With both ends included, repeat exactly the lines of the entries below from the one containing "Where should I" down to the one containing "Select the Linked", and no others.

Start of Recorded data

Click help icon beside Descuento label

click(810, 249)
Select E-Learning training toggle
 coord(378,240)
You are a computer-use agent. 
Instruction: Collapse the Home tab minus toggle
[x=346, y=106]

End of Recorded data
Start of Recorded data

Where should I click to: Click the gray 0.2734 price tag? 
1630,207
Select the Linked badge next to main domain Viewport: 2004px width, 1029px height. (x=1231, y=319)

End of Recorded data
Start of Recorded data

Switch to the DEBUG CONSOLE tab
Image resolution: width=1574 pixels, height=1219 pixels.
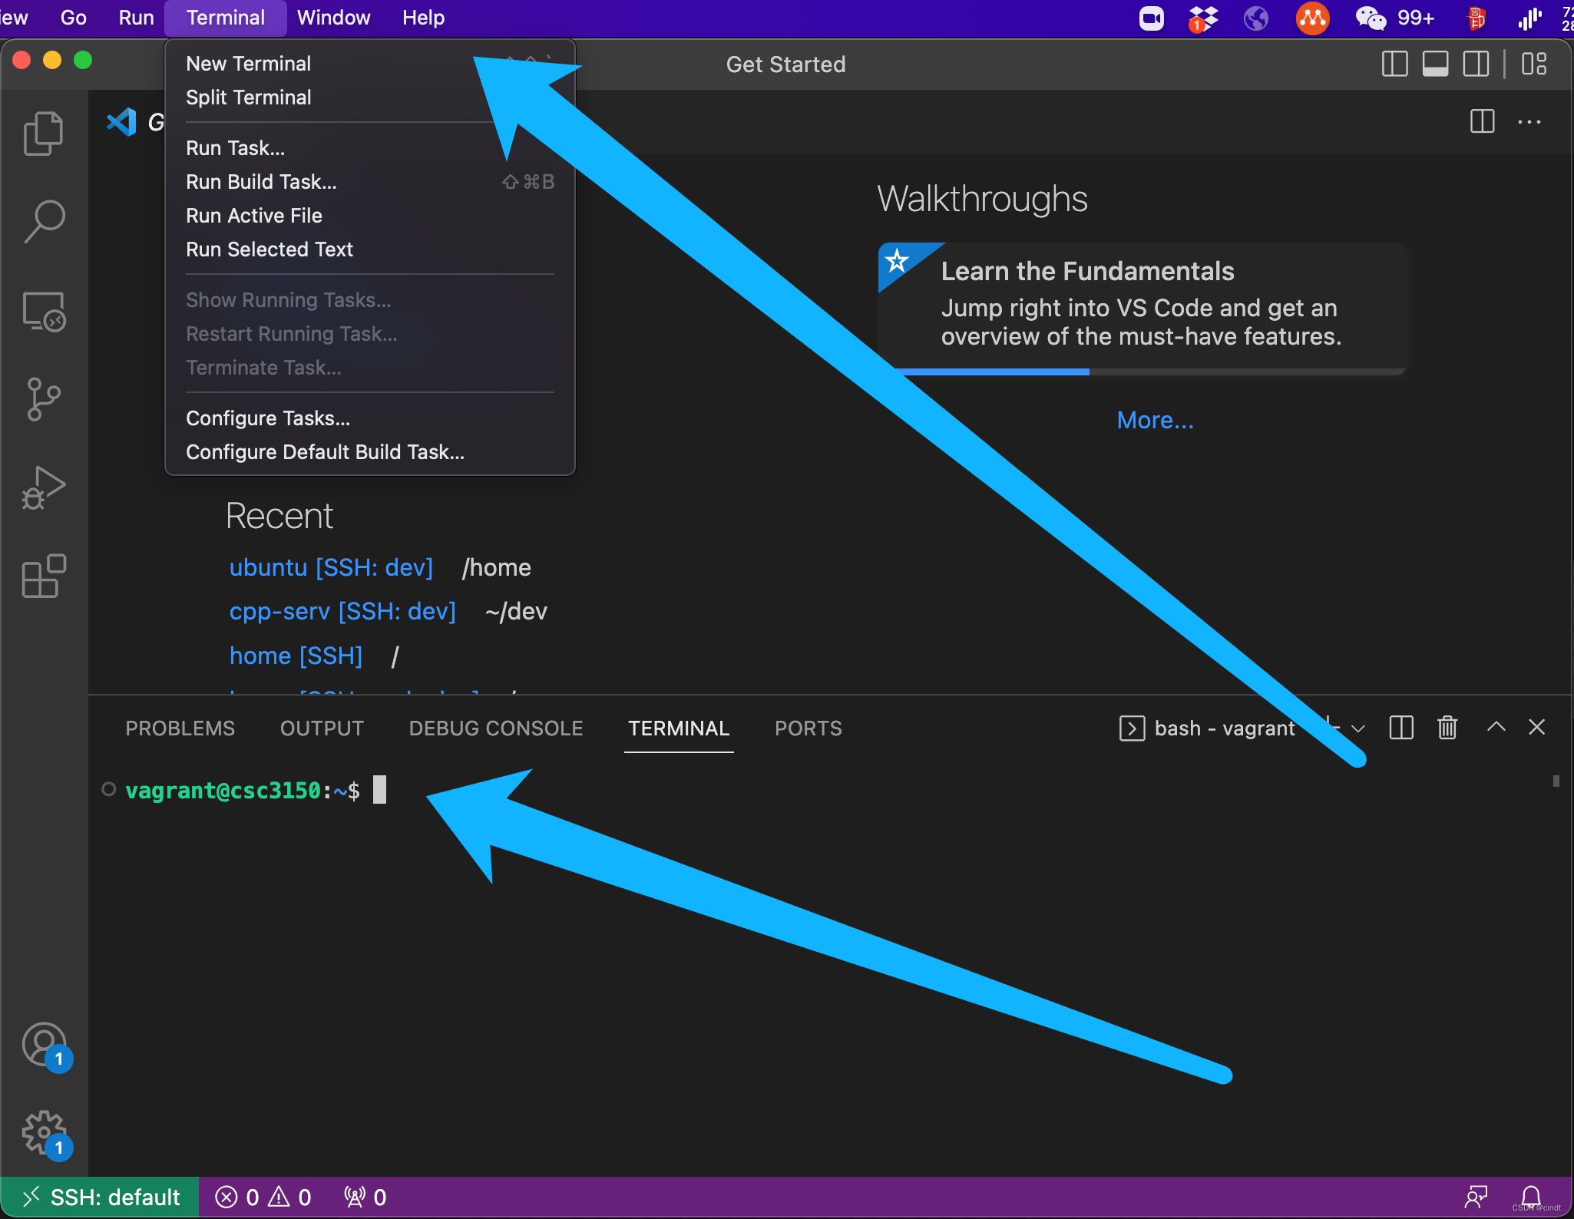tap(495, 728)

End of Recorded data

__Task result__
Where should I click to: Click the gray 0.2734 price tag? 
1630,207
Select the Linked badge next to main domain Viewport: 2004px width, 1029px height. (x=1231, y=319)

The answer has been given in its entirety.